A week or so back I talked about clicktracking links, and how to put them together to avoid abuse and blocking issues.
Since then I’ve come across another issue with click tracking links that’s not terribly obvious, and that you’re not that likely to come across, but if you do get hit by it could be very painful – phishing and malware filters in web browsers.
Visting this site may harm your computer
First, some background about how a lot of malware is distributed, what’s known as “drive-by malware”. This is where the hostile code infects the victims machine without them taking any action to download and run it, rather they just visit a hostile website and that website silently infects their computer.
The malware authors get people to visit the hostile website in quite a few different ways – email spam, blog comment spam, web forum spam, banner ads purchased on legitimate websites and compromised legitimate websites, amongst others.
That last one, compromised legitimate websites, is the type we’re interested in. The sites compromised aren’t usually a single, high-profile website. Rather, they tend to be a whole bunch of websites that are running some vulnerable web application – if there’s a security flaw in, for example, WordPress blog software then a malware author can compromise thousands of little blog sites, and embed malware code in each of them. Anyone visiting any of those sites risks being infected, and becoming part of a botnet.
Because the vulnerable websites are all compromised mechanically in the same way, the URLs of the infected pages tend to look much the same, just with different hostnames – http://example.com/foo/bar/baz.html, http://www.somewhereelse.invalid/foo/bar/baz.html and http://a.net/foo/bar/baz.html – and they serve up just the same malware (or, just as often, redirect the user to a site in russia or china that serves up the malware that infects their machine).

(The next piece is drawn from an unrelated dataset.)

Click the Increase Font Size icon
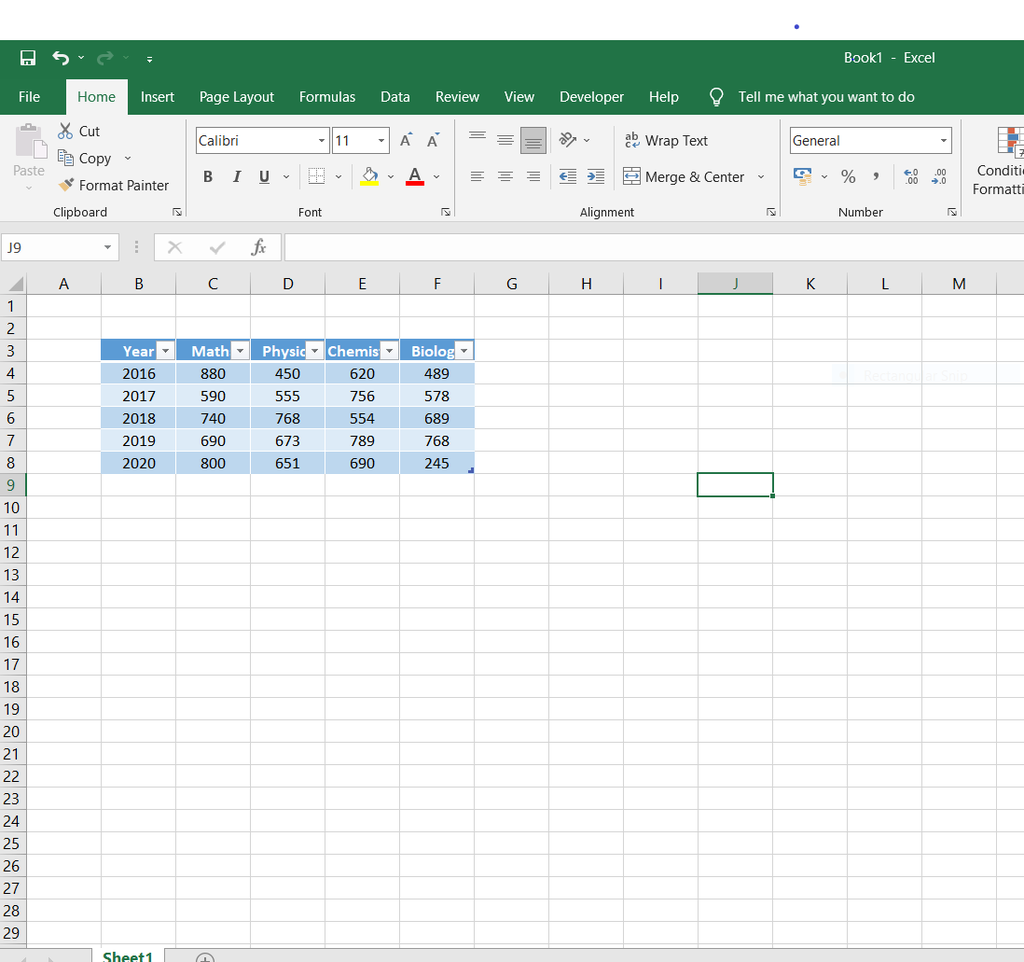1024x962 pixels. point(406,140)
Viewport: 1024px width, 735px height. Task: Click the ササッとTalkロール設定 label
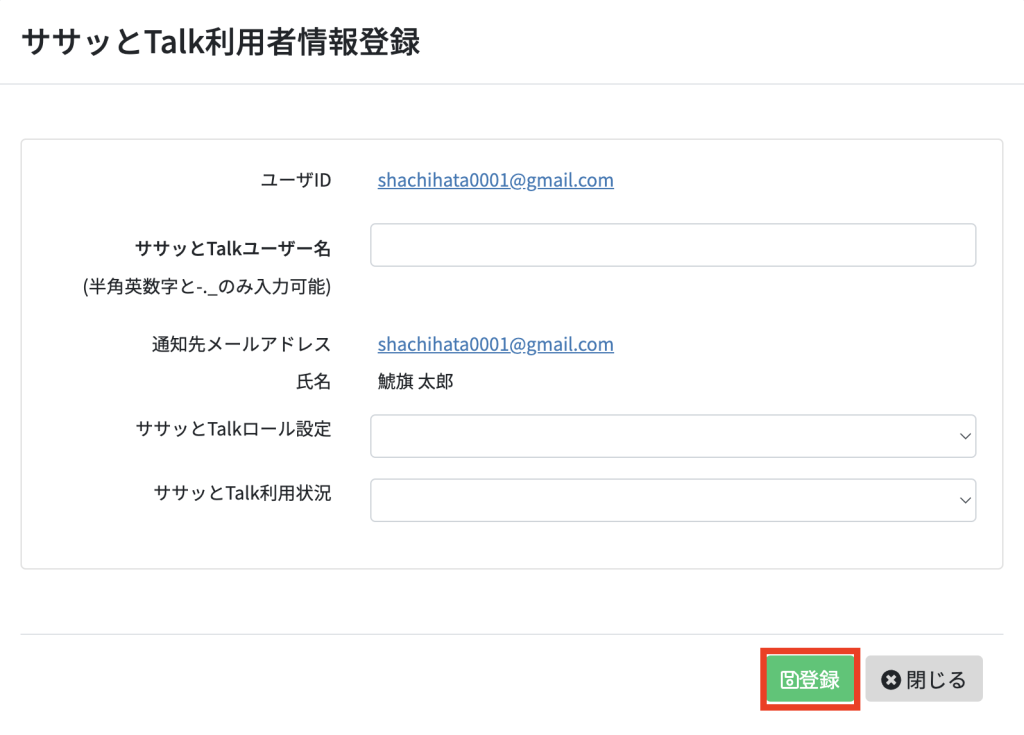point(234,429)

A malware filter operator might receive a report about http://example.com/foo/bar/baz.html and decide that it was infected with malware, adding example.com to a blacklist. A smart filter operator might decide that this might be just one example of a widespread compromise, and go looking for the same malware elsewhere. If it goes to http//a.net/foo/bar/baz.html and finds the exact same content, it’ll know that that’s another instance of the infection, and add a.net to the blacklist.
What does this have to do with clickthrough links?
Well, an obvious way to implement clickthrough links is to use a custom hostname for each customer (“click.customer.com“), and have all those pointing at a single clickthrough webserver. It’s tedious to setup the webserver to respond to each hostname as you add a new customer, though, so you decide to have the webserver ignore the hostname. That’ll work fine – if you have customer1 using a clickthrough link like http://click.customer1.com/123/456/789.html you’d have the webserver ignore “click.customer1.com” and just read the information it needs from “123/456/789.html” and send the redirect.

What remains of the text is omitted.